Should the entries contain pictures, leave them out and return exactly the lines from the first through the line holding "The image size is (564, 423).".

→ **Given information**
Segment Open

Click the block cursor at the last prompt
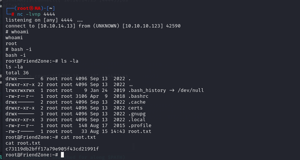The image size is (300, 160). tap(62, 155)
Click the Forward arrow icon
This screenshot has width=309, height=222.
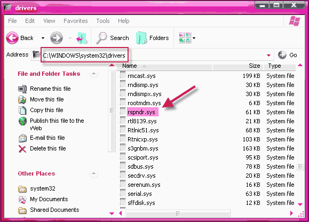click(57, 38)
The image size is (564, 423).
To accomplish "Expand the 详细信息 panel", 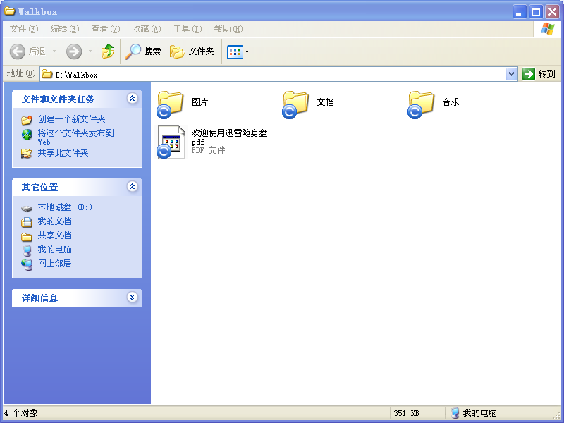I will 133,297.
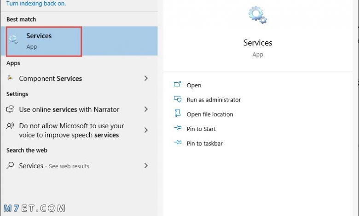
Task: Expand the speech services setting chevron
Action: point(146,130)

Segment Closed

→ **Result for this exercise**
Click the block cursor at the last prompt
The image size is (300, 160). tap(62, 155)
Click the Forward arrow icon
This screenshot has width=309, height=222.
click(57, 38)
The image size is (564, 423).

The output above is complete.